When Will Marriage Return To SCOTUS?

The Los Angeles Times took a look at the marriage equality lawsuits currently wending their way towards the Supreme Court.

Efforts by some lawyers to plan a careful strategy for which cases to push forward to the high court have largely been put aside amid a rush of lower-court rulings striking down bans on same-sex marriage. The most recent came Thursday in Virginia, the first such ruling in the South. “I don’t think there is any way to predict” which case will arrive at the Supreme Court first, lawyer David Boies said Friday following the Virginia ruling. [snip] So far, the recent rulings on marriage have come from federal district courts. Before any case gets to the Supreme Court, the intermediate level appeals courts will weigh in.

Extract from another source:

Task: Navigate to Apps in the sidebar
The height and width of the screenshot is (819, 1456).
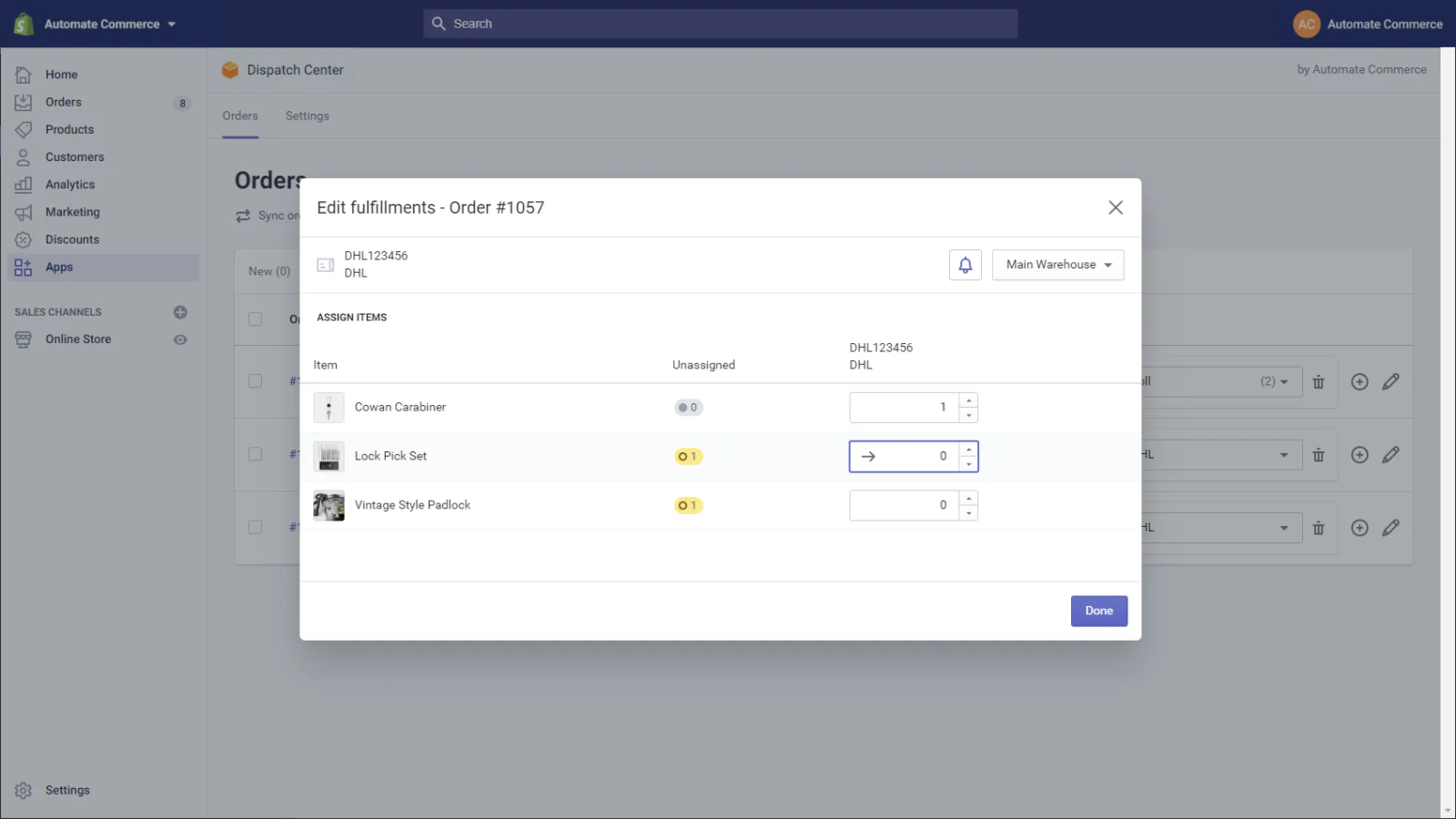Action: (58, 267)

The U.S. 10th Circuit Court of Appeals in Denver will go first, with oral arguments scheduled for April on the cases from Oklahoma and Utah. The Virginia ruling will go to the U.S. 4th Circuit Court of Appeals in Richmond, Va., and the Kentucky case will go to the U.S. 6th Circuit Court of Appeals in Cincinnati. The U.S. 9th Circuit Court of Appeals, based in San Francisco, has a pending appeal from Nevada but has not scheduled arguments. Once an appeals court hands down a decision, the losing side will have 90 days to file an appeal in the Supreme Court. As a result, a ruling that comes this summer could easily reach the justices in time for a decision in 2015.

This could all be over by next year. Amazing.